§ **Textausschnitt**:
* * * * *

Die diffuse Unzufriedenheit, die Sie vermuten, ist für viele Menschen eine konkrete und vermeidbare Belästigung, Ausdruck einer egoistischen, antisozialen Haltung und ein Statement gegen den Common Sense, gegen den Gemeinsinn, das Gemeinwohl. Sie sehen dort anscheinend die Dämonen kultureller Geschlossenheit, die von einigen Makeln befreit werden muss, z.B. durch freizügigen Umgang mit öffentlichem Raum, durch andere Interpretationen von Regeln. Andere sehen darin die Vorboten von Rückschritten sozialer und kultureller Errungenschaften, Zeichen kommender dystopischer Orte.
Gut beobachtet ist, dass es keine politische Kraft gibt, die sich der degenhardtschen Wut anschließen könnte. Nicht aus Verzweiflung. Eher aus Gelassenheit und dem Wissen, dass das Pendel der Entwicklung mal in die eine, mal in die andere Richtung geht.
Ich kannte mal einen, der wegen beharrlicher Kritik an den Schattenseiten seiner Gesellschaft geächtet war und als Nazi diffamiert wurde. Das tat ihm weh, weil er das Gute, die Sauberkeit und die Ordnung, den Schutz der Ordentlichen im Sinn hatte und nicht den Krieg und den Massenmord (auch wenn er niemals sagte, wie man das leisten kann und erkennbar einem modernen chinesischen System mit besten Referenzen auf diesen Gebieten nicht zugeneigt war). Aber als er mit den Fragwürdigkeiten seiner blockierten Wahrnehmung konfrontiert wurde, da zog er im Spiel der Meinungen doch gerne rasch die Trumphkarte des Totalitarismusvorwurfs.
Zwischen mir und Pol Pot, dem Massenmörder mit intellektueller Provenienz,dürfte jedenfalls ein rettender Abstand liegen, so dass ich mich berechtigt fühle, diesen Teil nicht auf mich zu beziehen, sondern als demagogischen Ausrutscher anzusehen.

* * * * *

§ **Gespeicherte Einträge**:
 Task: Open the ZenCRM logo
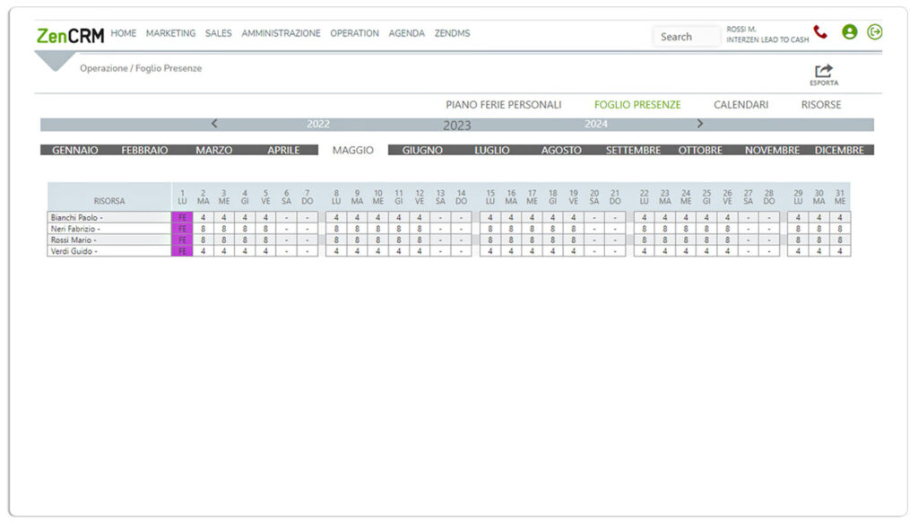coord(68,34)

* * * * *

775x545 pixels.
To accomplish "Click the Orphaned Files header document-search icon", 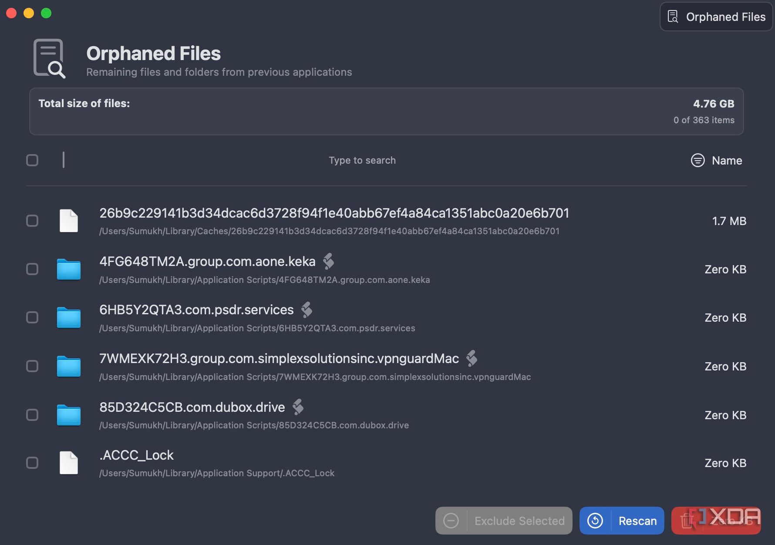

* * * * *

§ **Zu erledigen**:
1. Fasse den Absatz des Textausschnitts, der mit „Ich kannte mal einen“ beginnt, kürzer zusammen und behalte dabei seine wesentlichen Aussagen.
2. Gib aus dem Textausschnitt die Passage von „Zwischen mir und“ bis einschließlich „demagogischen Ausrutscher anzusehen.“ wortgetreu aus.
3. Zähle alles auf, was der mit „Ich kannte mal einen“ eingeführte Mann laut Textausschnitt im Sinn hatte.

§ **Die Lösungen**:
1. Ein Bekannter wurde wegen beharrlicher Kritik an den Schattenseiten seiner Gesellschaft geächtet und als Nazi diffamiert. Das kränkte ihn, denn er hatte das Gute, Sauberkeit, Ordnung und den Schutz der Ordentlichen im Sinn, nicht Krieg und Massenmord. Wie das zu erreichen sei, sagte er allerdings nie, und einem modernen chinesischen System war er erkennbar nicht zugeneigt. Konfrontierte man ihn mit den Fragwürdigkeiten seiner blockierten Wahrnehmung, zog er selbst gern rasch die Trumpfkarte des Totalitarismusvorwurfs.

2.
Zwischen mir und Pol Pot, dem Massenmörder mit intellektueller Provenienz,dürfte jedenfalls ein rettender Abstand liegen, so dass ich mich berechtigt fühle, diesen Teil nicht auf mich zu beziehen, sondern als demagogischen Ausrutscher anzusehen.

3.
- das Gute
- die Sauberkeit
- die Ordnung
- den Schutz der Ordentlichen